**What you need to do:**
Answer these questions about the trail-a-bike thread:
(a) How old was the 14-year-old daughter when she was doing Kamikaze at Mammoth?
(b) How many gears does the son's trail-a-bike have?
(c) What did the shop cut up one winter to make a fender?

My 14 yo daughter started riding with me at 3 years old on an Adam's Trail-a-bike. She was doing Kamikaze at Mammoth with me at 4 years old. I was white knuckling it and burning the brakes while she was pedaling furiously screaming "Go faster daddy! Go faster!" By 6, she was beating kids as old as 11 years old at local races on a two-wheeler.

My 7 year old son started at 4 years old on fancier one with 6 gears and a rear shock that actually works! He finally decided he's done with following behind dad and just won his first kid's race. 

Anyone interested in a Like New condition 6 speed kid's trail-a-bike with a rear shock? PM or email me and we'll make a deal.


----------



## neveride (Feb 7, 2004)

Nat said:


> They work offroad fairly well. One thing about them though is your kid's face will be immediately behind your tire, so you'll be kicking up a lot of dust and crud into his face. My daughter is always having to stop to rub the dust out of her eyes, even with sunglasses. You  might need some type of goggle or something. You also need to become aware of how the trail-a-bike tracks behind you so you don't accidentally clip a tree with it (oops). You may need to call out "bump!" or something like that so he knows when to stand.
> 
> Here is a pic from a year ago:


Hey, if you're still using the trail-a-bike, try making yourself a fender to attach to the trail-a-bike bar.

When I still worked at a shop, I sold boatloads of trail-a-bikes, and we rigged up many a fender for customers. In the winter we got board once and cut up an old plastic sled, and with a heat gun bent the pieces into a shap, then attached with zip ties. But you can make one out of just about any type of plastic. The kids always thanked us!:thumbsup:


----------



## Nat (Dec 30, 2003)

neveride said:


> Hey, if you're still using the trail-a-bike, try making yourself a fender to attach to the trail-a-bike bar.

**Provided records:**
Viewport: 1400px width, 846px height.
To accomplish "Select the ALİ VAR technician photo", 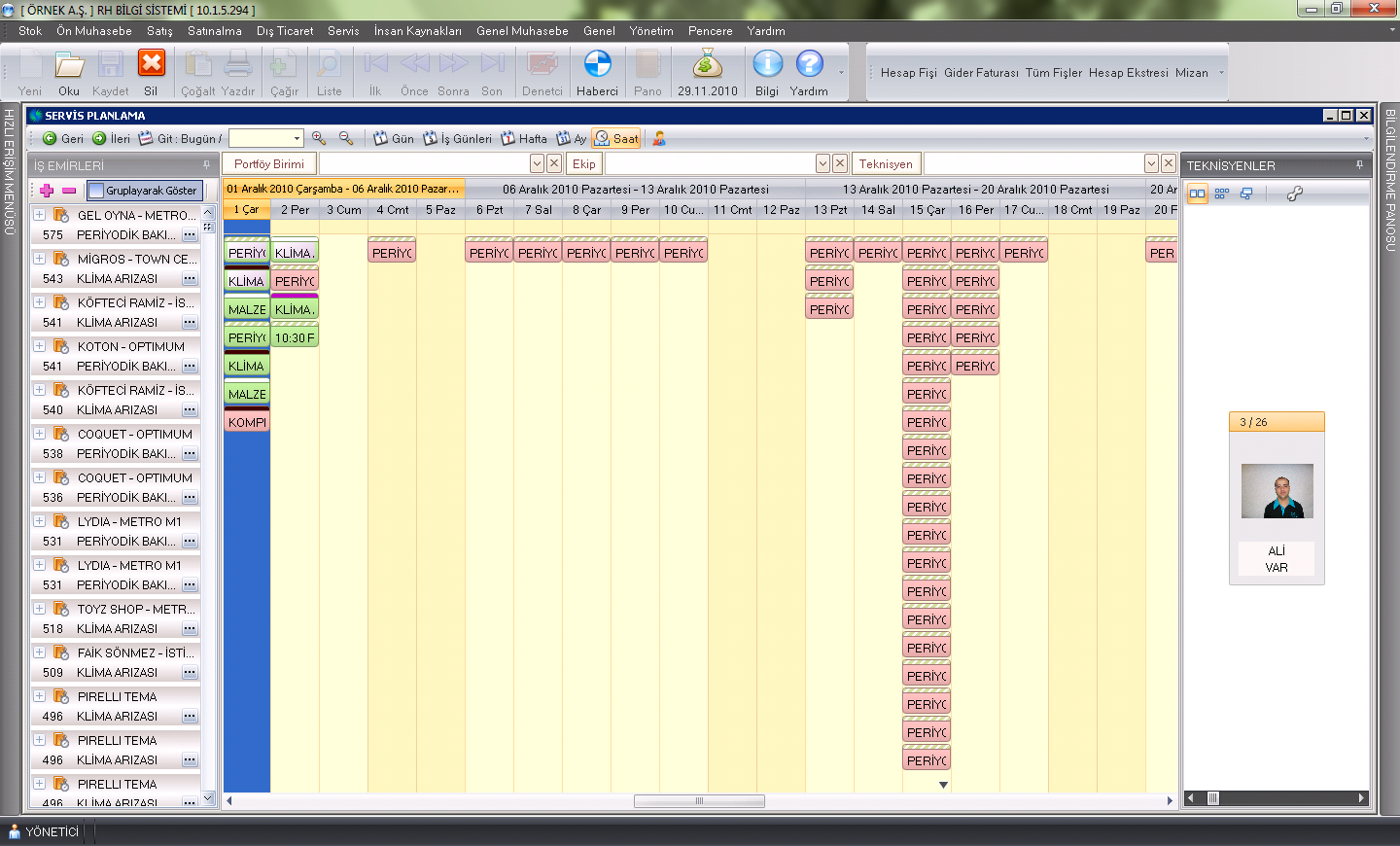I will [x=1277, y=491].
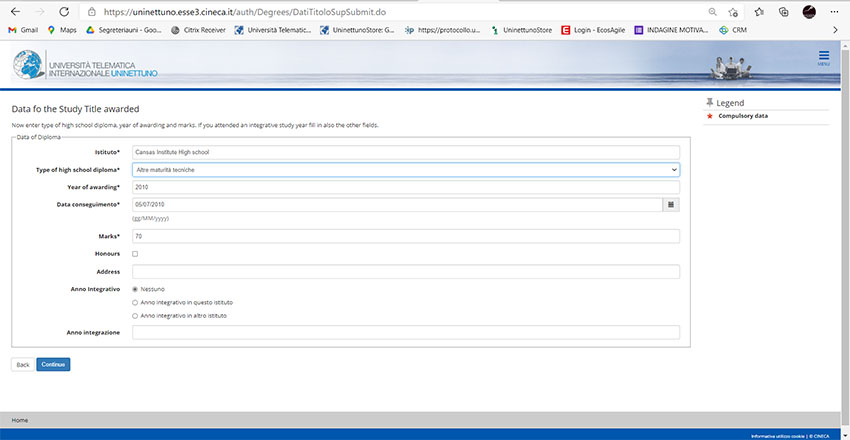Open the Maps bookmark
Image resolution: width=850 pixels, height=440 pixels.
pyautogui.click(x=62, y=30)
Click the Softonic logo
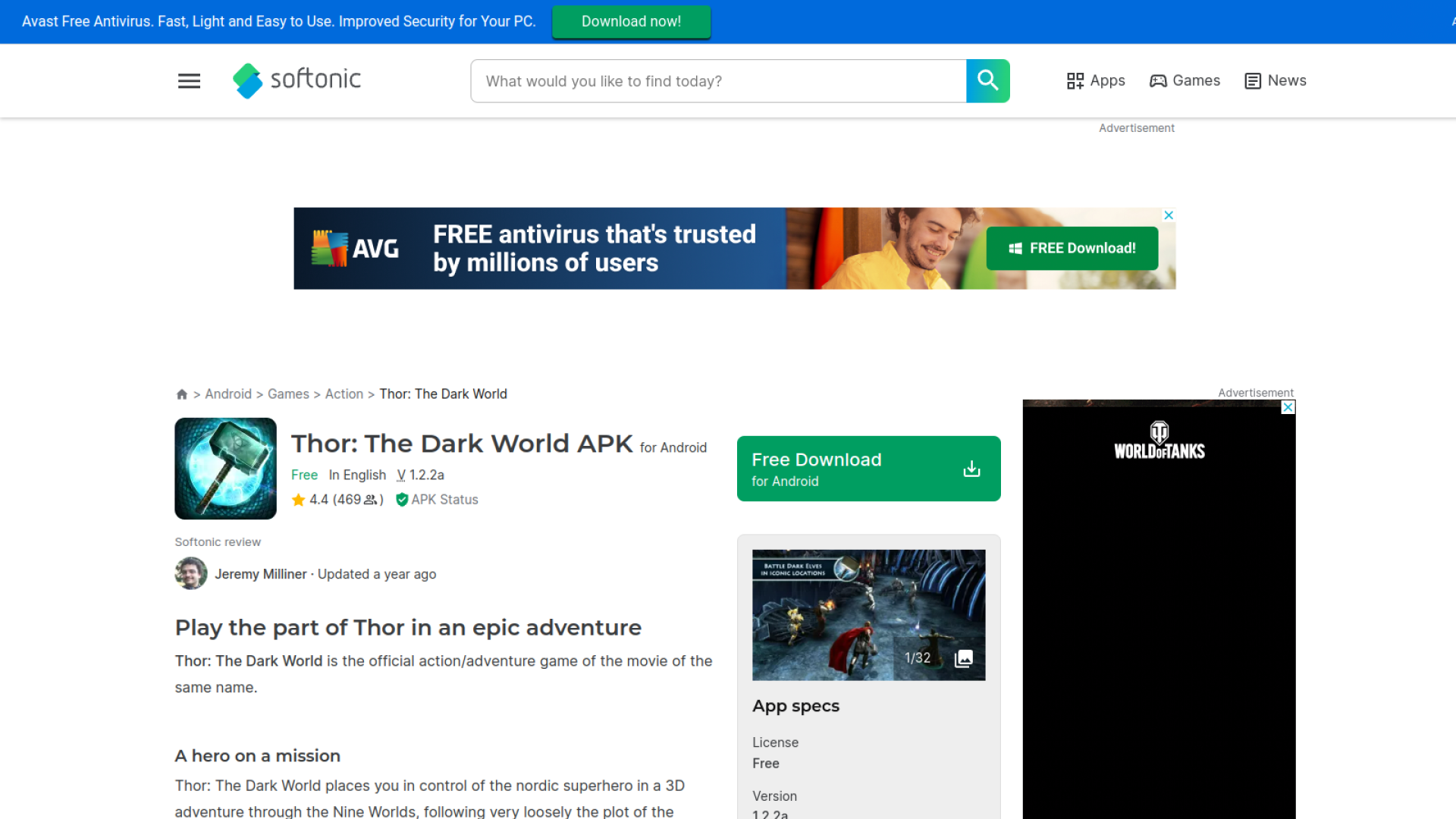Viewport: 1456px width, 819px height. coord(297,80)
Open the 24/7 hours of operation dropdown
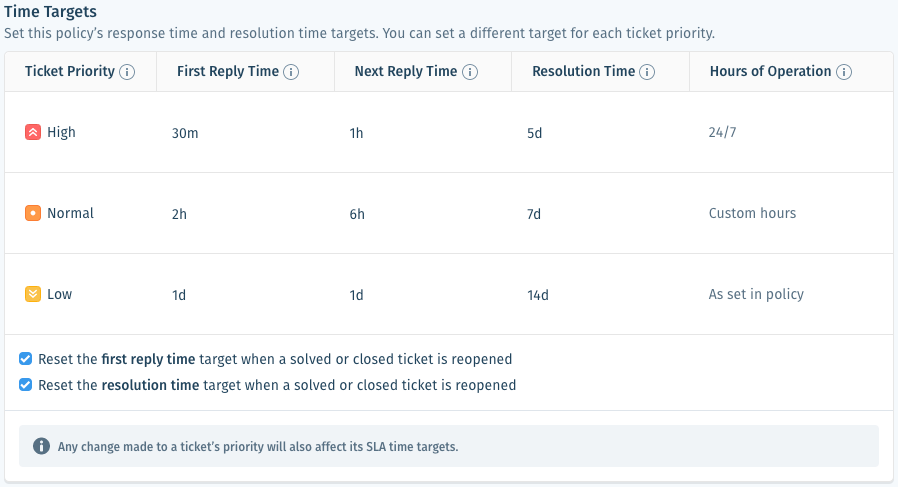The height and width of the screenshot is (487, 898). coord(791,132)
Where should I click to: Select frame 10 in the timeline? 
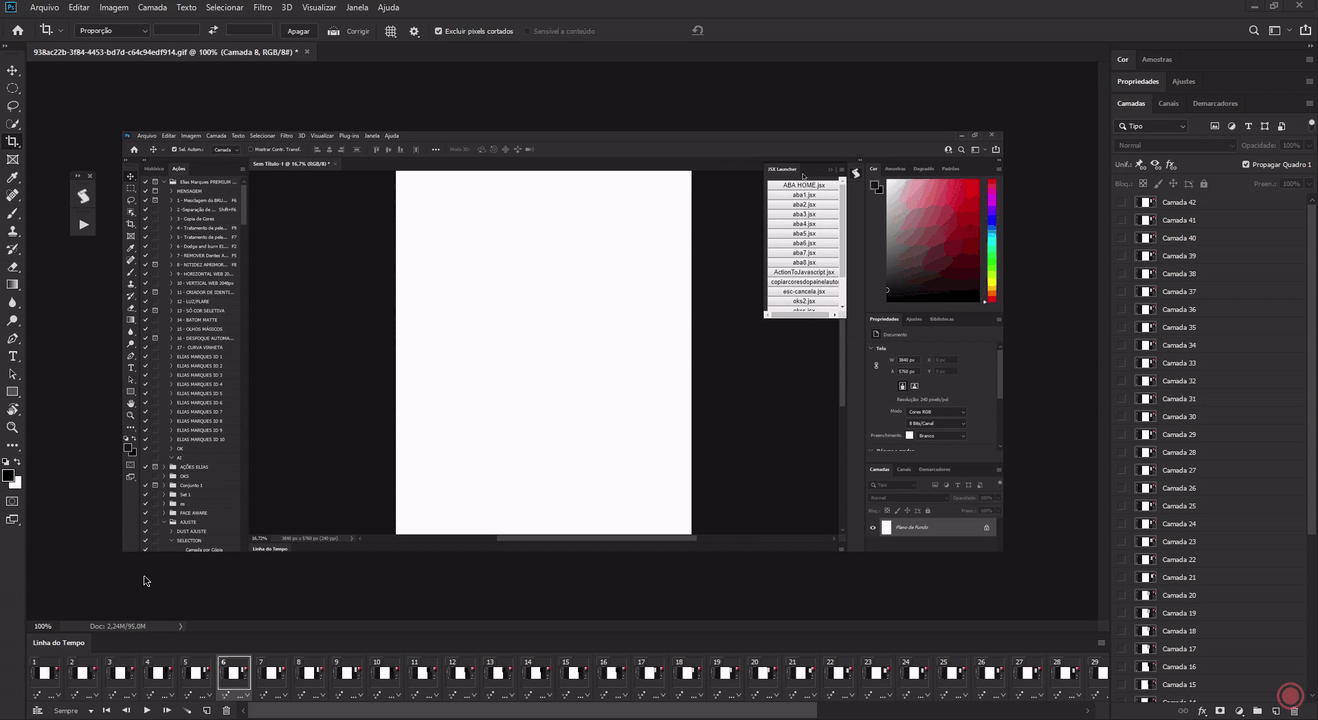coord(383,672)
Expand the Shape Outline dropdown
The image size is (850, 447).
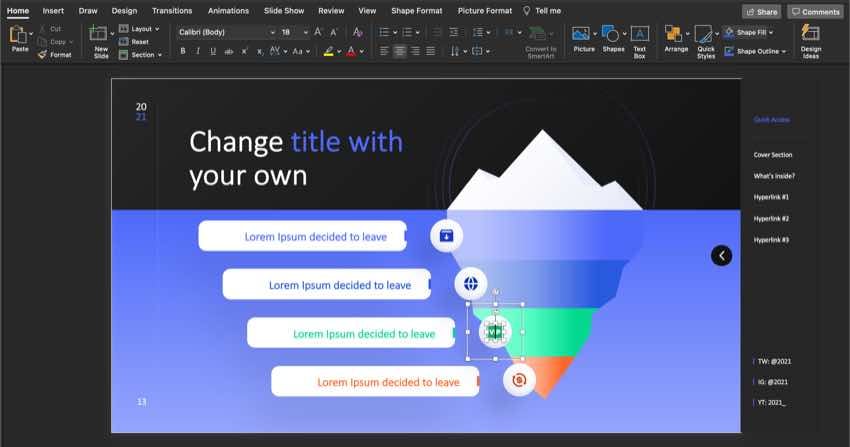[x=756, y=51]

**Worked answer:**
(a) 4 years old
(b) 6 gears
(c) An old plastic sled